-------- EXTRACT PROVIDED

Reflecting on the Ethics of Data Infrastructures

 “We’re the bridge builders in the brave new world of data,” the president of RDA mentioned as part of her opening remarks.  If RDA community members are the bridge builders, it is important to be cognizant and aware of what is being built – by design – into these systems. The keynote at the RDA plenary 13, Dr. Julia Stoyanovich highlighted the multiple layers embedded in the increasingly popular discussion about the in-built biases in algorithms and machine learning. Is it that there is statistical bias in the model, societal bias in the data, or is it in fact the world is “incorrect”?

From Mitchell, Shira, Eric Potash, and Solon Barocas. 2018. “Prediction-Based Decisions and Fairness: A Catalogue of Choices, Assumptions, and Definitions.” ArXiv:1811.07867 [Stat], November.

----------------

EXERCISE REQUIREMENTS:
• 1. From the data ethics text, return the passage from "Reflecting on the" up to and including "ArXiv:1811.07867 [Stat], November.", copied word for word.
• 2. According to the data ethics text, who delivered the keynote at RDA plenary 13?
• 3. Do the following statements agree with the data ethics text? For each, answer yes or no and quote the words that decide it. (a) The opening remarks were given by the president of RDA. (b) The keynote took place at RDA plenary 12. (c) The keynote dealt with biases built into algorithms and machine learning.

-------- DATA SHOWN

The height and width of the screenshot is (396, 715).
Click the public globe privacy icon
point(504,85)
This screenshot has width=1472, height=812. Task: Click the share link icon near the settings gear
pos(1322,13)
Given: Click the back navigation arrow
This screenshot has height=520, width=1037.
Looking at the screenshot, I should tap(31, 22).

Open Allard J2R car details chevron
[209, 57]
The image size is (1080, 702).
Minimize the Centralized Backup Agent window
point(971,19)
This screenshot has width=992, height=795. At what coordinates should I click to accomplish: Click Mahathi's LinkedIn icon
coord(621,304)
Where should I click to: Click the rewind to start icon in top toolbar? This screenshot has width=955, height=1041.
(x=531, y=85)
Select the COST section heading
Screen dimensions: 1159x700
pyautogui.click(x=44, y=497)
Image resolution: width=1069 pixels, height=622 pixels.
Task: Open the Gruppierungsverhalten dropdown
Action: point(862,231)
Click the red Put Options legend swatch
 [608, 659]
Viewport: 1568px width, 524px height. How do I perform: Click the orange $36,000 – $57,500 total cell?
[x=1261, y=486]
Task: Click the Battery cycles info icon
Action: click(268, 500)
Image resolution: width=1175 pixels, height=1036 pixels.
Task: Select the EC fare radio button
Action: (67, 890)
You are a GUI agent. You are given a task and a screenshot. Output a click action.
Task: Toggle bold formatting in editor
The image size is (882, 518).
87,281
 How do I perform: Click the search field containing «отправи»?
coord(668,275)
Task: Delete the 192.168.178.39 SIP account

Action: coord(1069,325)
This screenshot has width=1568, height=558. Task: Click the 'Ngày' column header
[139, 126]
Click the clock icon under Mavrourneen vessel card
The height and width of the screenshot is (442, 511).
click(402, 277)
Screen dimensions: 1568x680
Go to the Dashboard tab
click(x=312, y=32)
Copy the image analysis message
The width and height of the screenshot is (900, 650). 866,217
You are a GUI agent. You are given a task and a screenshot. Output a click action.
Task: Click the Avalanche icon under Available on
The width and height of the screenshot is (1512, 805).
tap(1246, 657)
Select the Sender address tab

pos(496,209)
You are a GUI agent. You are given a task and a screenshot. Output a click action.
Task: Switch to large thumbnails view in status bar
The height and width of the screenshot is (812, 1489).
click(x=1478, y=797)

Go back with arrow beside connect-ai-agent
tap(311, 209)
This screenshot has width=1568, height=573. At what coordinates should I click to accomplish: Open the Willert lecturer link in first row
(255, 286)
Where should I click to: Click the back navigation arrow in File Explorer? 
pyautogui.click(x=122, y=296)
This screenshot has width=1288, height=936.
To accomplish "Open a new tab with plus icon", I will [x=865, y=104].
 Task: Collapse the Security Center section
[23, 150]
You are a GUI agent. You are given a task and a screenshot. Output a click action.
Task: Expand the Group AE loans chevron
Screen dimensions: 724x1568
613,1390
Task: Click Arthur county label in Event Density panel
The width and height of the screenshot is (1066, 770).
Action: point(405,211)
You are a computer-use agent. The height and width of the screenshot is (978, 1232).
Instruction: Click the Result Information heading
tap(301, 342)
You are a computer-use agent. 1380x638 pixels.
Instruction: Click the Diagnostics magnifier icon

----------------

FINAL RESULTS:
• 1.
Reflecting on the Ethics of Data Infrastructures

 “We’re the bridge builders in the brave new world of data,” the president of RDA mentioned as part of her opening remarks.  If RDA community members are the bridge builders, it is important to be cognizant and aware of what is being built – by design – into these systems. The keynote at the RDA plenary 13, Dr. Julia Stoyanovich highlighted the multiple layers embedded in the increasingly popular discussion about the in-built biases in algorithms and machine learning. Is it that there is statistical bias in the model, societal bias in the data, or is it in fact the world is “incorrect”?

From Mitchell, Shira, Eric Potash, and Solon Barocas. 2018. “Prediction-Based Decisions and Fairness: A Catalogue of Choices, Assumptions, and Definitions.” ArXiv:1811.07867 [Stat], November.

• 2. Dr. Julia Stoyanovich

• 3.
(a) Yes: "the president of RDA mentioned as part of her opening remarks"
(b) No: "The keynote at the RDA plenary 13"
(c) Yes: "the in-built biases in algorithms and machine learning"